Han pasado once años. El tiempo no da tregua. Para la juventud que estrenó las botas de la Victoria el "¿Y tú que has hecho?" resulta cada vez más importante. Hay que hacer en el taller, en la Universidad,  en las Leyes, en el deporte, en los campos agrícolas, en los astilleros, en las fábricas, en los laboratorios, en la Literatura, en el Arte, en los Sindicatos, en las costumbres, en la Milicia, en la Técnica, en la Política, en la Ciencia, en la Diplomacia, en las provincias y en Madrid, en la Administración, en el Amor. Nuestra juventud tiene que hacer en toda la anchura de la Patria. ¿Seremos capaces de olvidar la primavera número uno? "... hoy, grande y libre, nace para mi". Nació para nosotros, para los que entonces teníamos la flor de los quince años.

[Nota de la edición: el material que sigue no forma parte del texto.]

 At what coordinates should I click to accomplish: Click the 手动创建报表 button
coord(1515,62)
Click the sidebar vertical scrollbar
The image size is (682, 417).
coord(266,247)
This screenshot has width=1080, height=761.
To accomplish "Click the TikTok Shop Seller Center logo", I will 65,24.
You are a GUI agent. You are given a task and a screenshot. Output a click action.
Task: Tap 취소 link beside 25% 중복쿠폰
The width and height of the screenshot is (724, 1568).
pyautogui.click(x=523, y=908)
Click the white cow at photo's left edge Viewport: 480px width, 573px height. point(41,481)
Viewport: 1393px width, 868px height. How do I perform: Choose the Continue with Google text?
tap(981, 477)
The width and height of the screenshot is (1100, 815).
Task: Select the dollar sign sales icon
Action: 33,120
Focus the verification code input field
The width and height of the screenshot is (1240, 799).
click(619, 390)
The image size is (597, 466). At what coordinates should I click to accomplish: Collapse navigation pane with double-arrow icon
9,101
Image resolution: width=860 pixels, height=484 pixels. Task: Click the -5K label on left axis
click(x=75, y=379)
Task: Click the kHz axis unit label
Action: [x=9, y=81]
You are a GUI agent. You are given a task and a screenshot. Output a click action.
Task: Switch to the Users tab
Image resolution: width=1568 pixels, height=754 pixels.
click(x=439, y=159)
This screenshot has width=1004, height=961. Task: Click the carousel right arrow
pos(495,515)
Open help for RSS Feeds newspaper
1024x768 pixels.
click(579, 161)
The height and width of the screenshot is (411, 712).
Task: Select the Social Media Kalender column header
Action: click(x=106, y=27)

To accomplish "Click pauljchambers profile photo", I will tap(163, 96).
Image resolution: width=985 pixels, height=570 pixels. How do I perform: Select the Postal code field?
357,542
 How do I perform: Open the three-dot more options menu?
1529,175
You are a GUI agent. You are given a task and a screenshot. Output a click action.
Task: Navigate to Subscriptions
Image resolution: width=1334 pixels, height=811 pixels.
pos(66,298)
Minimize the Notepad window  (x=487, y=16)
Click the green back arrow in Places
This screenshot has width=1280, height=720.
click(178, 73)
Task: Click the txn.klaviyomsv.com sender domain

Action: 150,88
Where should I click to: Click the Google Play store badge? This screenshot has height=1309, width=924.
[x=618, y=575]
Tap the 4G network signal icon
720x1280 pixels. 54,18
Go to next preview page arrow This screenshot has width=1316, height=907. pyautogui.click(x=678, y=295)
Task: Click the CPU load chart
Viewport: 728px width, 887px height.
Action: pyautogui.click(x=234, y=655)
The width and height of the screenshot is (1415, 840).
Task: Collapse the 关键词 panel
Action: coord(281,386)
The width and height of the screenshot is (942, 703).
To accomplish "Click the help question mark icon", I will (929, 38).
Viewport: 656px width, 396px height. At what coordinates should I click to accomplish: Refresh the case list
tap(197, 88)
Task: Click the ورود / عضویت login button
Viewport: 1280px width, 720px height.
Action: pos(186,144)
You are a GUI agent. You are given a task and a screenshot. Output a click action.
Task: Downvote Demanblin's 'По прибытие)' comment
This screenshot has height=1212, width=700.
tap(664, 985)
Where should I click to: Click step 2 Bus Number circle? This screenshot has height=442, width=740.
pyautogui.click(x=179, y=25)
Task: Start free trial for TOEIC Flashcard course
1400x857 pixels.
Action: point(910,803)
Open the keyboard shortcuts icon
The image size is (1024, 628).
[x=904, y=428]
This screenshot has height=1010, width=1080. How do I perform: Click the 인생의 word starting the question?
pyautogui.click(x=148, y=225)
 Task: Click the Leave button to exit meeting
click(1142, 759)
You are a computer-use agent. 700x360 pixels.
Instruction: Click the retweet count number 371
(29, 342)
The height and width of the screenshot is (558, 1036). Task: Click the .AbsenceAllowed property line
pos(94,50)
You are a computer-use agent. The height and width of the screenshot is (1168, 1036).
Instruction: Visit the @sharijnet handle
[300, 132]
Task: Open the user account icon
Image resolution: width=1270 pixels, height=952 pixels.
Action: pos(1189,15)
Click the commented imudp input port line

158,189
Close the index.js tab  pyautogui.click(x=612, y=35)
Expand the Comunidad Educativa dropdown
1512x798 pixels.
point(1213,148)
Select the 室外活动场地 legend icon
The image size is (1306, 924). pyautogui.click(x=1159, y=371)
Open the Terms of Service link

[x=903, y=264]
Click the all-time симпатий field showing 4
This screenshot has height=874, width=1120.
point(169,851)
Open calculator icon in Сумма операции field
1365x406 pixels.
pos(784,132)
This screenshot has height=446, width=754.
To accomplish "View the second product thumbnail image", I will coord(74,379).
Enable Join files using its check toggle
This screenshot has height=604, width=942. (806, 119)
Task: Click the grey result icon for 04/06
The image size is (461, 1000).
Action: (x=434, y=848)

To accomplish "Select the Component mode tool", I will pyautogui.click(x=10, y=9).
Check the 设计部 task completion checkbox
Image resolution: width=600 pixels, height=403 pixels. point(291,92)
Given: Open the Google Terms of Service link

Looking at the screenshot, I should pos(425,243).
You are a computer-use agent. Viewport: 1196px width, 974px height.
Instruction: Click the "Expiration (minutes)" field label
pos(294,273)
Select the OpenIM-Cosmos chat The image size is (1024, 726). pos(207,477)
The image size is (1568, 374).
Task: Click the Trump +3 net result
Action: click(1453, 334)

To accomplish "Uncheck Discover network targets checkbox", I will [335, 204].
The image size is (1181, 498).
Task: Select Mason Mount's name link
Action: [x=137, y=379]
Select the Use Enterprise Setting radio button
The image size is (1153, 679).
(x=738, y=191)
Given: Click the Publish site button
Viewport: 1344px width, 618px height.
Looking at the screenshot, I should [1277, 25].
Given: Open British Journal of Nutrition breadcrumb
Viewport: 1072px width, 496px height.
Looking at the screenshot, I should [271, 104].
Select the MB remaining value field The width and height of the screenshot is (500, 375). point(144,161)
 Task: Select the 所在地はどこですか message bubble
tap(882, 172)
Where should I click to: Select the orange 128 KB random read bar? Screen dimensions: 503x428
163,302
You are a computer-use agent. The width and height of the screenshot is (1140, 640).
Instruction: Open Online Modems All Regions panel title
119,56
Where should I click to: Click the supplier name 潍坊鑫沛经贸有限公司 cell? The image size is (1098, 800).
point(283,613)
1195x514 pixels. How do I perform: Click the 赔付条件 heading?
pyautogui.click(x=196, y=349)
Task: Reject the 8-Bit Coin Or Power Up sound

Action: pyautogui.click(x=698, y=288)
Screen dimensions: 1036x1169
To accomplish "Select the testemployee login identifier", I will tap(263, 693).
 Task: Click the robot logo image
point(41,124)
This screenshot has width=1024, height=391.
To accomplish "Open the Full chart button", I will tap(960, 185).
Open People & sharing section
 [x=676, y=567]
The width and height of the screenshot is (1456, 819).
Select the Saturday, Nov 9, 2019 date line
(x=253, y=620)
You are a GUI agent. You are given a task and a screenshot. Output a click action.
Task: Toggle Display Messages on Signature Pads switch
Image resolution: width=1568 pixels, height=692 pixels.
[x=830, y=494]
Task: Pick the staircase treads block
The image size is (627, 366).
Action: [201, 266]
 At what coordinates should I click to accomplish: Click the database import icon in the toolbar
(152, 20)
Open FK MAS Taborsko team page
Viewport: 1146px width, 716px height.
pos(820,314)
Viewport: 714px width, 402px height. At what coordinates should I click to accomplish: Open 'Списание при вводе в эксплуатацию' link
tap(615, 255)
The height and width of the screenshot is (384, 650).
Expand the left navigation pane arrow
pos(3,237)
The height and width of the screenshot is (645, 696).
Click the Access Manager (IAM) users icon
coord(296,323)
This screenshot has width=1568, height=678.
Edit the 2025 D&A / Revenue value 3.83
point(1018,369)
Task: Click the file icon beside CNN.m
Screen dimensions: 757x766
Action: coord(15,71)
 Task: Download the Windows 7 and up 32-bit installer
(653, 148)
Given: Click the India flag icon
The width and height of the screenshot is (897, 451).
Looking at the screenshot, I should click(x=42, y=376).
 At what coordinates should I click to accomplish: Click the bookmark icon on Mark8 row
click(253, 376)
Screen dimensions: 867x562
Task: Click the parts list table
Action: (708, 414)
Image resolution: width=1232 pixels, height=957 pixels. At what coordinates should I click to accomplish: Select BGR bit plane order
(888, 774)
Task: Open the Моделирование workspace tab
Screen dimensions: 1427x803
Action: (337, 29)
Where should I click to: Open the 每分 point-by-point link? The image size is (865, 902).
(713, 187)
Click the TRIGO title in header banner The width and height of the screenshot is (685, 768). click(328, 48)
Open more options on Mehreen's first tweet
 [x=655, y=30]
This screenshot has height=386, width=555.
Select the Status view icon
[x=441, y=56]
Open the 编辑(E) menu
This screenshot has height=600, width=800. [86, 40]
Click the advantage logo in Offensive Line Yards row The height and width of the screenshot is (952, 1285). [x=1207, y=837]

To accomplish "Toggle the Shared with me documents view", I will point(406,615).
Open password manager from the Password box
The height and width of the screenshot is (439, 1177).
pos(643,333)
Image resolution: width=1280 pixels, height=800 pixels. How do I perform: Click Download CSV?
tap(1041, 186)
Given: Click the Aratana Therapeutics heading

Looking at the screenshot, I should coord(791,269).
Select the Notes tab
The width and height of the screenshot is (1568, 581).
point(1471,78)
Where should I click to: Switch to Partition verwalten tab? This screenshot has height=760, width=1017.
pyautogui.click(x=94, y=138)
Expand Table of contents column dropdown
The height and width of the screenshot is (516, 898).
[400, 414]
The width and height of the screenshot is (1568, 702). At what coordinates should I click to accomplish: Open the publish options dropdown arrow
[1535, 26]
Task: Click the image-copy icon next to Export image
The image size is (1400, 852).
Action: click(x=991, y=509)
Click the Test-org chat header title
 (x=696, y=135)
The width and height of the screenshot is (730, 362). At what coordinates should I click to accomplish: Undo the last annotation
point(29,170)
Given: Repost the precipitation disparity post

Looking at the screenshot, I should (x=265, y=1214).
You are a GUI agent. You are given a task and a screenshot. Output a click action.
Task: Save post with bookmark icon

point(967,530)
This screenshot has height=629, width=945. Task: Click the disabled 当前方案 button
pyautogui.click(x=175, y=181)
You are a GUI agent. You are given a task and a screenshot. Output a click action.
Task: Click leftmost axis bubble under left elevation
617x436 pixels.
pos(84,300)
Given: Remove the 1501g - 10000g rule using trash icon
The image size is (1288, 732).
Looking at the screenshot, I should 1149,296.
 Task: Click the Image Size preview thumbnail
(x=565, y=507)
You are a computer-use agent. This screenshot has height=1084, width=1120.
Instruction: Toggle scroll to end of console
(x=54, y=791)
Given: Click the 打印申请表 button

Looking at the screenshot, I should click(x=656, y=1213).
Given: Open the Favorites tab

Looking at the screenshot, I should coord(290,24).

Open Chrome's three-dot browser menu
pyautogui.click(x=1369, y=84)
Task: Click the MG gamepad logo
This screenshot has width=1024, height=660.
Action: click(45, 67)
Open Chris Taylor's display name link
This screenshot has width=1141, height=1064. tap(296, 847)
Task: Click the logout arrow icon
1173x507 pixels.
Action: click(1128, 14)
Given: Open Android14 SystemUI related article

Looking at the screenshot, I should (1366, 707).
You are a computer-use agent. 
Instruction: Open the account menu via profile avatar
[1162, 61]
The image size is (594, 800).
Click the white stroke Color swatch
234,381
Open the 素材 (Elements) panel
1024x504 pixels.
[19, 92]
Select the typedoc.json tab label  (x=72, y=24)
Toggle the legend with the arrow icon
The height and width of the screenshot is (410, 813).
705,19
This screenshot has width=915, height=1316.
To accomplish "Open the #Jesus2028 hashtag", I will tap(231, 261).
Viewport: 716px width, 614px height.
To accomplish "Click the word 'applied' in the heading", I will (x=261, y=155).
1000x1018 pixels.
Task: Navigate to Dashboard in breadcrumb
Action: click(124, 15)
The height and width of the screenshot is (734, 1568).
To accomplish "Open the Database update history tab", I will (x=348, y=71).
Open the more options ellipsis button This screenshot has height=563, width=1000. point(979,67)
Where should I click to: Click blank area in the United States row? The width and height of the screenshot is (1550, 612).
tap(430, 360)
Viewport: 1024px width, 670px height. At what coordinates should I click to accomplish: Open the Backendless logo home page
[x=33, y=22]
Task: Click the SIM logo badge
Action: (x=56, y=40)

Para nuestros hermanos mayores el viejo cartel es menos agresivo cada día. Unos lo hicieron todo, definitivamente todo. Otros, los de buena voluntad, cada cual a su manera, hicieron lo suyo. Y siguen en la brecha, esperándonos. La Patria es, como sabéis, una familia con dos hermanos mayores y uno pequeño. Y, como ocurre en los cuentos, el hermano menor es el que tiene la estrella de la fortuna, el que ha de darles a todos la Victoria completa por la que tanto se esforzaron. Y yo digo: los hermanos pequeños hemos roto muchas botas por esos campos y esos montes de España en los que el Frente de Juventudes nos ha hecho hombres; pero las botas de la Victoria siguen fuertes y enteras, con la dulce música de las tachuelas, con el maravilloso olor del cuero engrasado.


 Artículo publicado en el diario Arriba el 1 de Abril de 1950.

Nota del autor reproducida en sus tarjetas de felicitación navideñas de cada año: Álvaro y Vicente de Aguinaga combatieron en la Guerra Civil, enfrentados, como alférez provisional y capitán de milicias, respectivamente, en el mismo frente galaico-astur. Terminada la Guerra, Álvaro siguió la carrera militar. Terminada la batalla del Norte, Vicente fue prisionero, condenado a reclusión perpetua, conmutada por tres años de prisión menor, que se cumplieron en 1943. Circunstancias providenciales determinaron no sólo que los restos de ambos hermanos estén enterrados en el mismo nicho del cementerio de Ceares (Gijón), sino, también, reducidos en una misma caja donde se confunden en símbolo familiar de reconciliación familiar.

Texto por cortesía de Emilio Álvarez.